Investigations are underway to identify any exposure events linked to these Marlborough cases.

As Kiwis prepare to scatter to all corners of the country for the upcoming long weekend, the drive to get more people boosted against Omicron ramped up today with the three-month gap taking effect.

The threat of infection spread has triggered a warning to holidaymakers in a week which has seen Auckland once more become the nation’s Covid hotspot.

Yesterday, there were more than 147 new community cases and 44 detected at the border.

Auckland was the most infected region with 90 new cases in a day. There were 15 cases in Waikato, 14 in Northland, with the rest of the cases across Bay of Plenty, Taupō, Hawke’s Bay and Wellington.

Thirteen people are currently in hospitals across the North Island with Covid-19, but none require intensive care.

People across New Zealand today took advantage of the revised Pfizer booster schedule, which was brought forward a month earlier in the week, lining up at vaccination stations and clinics across the country.

It will mean a million more New Zealanders will be eligible for their booster shot.

So far more than 1.3 million people have had the extra jab, regarded as the best defence against the highly contagious Omicron variant.

It comes as health officials have urged travellers ahead of the long weekend to prepare to self-isolate if away from home.

“You are likely to need to self-isolate wherever you become a close contact or test positive, so there may be extra costs involved in paying for accommodation and changing your travel plans,” the ministry said.

“There are limited alternative accommodation options for those who are unable to safely isolate in their own homes or if they have travelled elsewhere, and as case numbers rise, the accommodation will be focused on those with high needs.”

Officials warned travel contributed to the spread of the infection and said it was important people going away took measures to reduce the risk of both catching and spreading the virus.

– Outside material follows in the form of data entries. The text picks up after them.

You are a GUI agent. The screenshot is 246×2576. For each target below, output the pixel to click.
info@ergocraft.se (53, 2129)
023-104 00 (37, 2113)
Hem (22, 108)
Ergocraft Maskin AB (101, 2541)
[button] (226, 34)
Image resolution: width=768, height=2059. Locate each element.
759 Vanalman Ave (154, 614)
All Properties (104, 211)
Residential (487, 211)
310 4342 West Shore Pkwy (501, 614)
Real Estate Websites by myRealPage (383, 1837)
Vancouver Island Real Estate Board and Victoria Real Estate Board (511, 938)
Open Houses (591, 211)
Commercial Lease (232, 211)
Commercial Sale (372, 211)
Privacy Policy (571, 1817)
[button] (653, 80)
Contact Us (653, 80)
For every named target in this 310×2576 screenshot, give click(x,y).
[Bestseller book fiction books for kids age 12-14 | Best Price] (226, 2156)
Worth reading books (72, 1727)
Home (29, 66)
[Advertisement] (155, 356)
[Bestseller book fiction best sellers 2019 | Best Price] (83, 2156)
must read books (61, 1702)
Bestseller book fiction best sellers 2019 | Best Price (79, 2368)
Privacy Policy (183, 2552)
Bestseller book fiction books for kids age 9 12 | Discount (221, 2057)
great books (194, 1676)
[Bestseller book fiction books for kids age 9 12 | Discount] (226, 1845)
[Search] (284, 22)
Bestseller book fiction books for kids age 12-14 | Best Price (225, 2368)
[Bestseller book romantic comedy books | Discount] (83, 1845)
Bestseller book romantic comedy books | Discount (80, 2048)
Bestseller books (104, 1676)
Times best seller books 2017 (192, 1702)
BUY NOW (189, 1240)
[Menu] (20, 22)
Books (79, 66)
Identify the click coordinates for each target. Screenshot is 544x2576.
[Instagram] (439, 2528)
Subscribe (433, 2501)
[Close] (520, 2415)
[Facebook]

Anyone with any symptoms is advised not to travel. Instead, they should get a test and isolate at home until a negative result is returned.

“The most common early symptoms of the Omicron variant are a sore or scratchy throat, and a runny nose. If you have any of these symptoms, please get a test.”

Holidaymakers were advised to wear a mask inside, physical distance and scan in at locations using the Covid Tracer app.

Earlier today Covid Response Minister Chris Hipkins said he was sceptical about projected international modelling that tens of thousands of new community cases would be surging across New Zealand by this long Waitangi Day holiday weekend.

Questioned on earlier figures that up to 50,000 new cases would be emerging by Waitangi Day – and 80,000 a day a few weeks later – Hipkins described the calculations as useful, saying it was better to have some modelling than none.

“I’ve always been pretty sceptical about the models,” he told Newstalk ZB’s Mike Hosking.

“They are useful. It’s better to have some modelling than no modelling. It’s a little bit like the weather forecast. Some nights they say it’s going to rain tomorrow and it turns out being a nice sunny day.”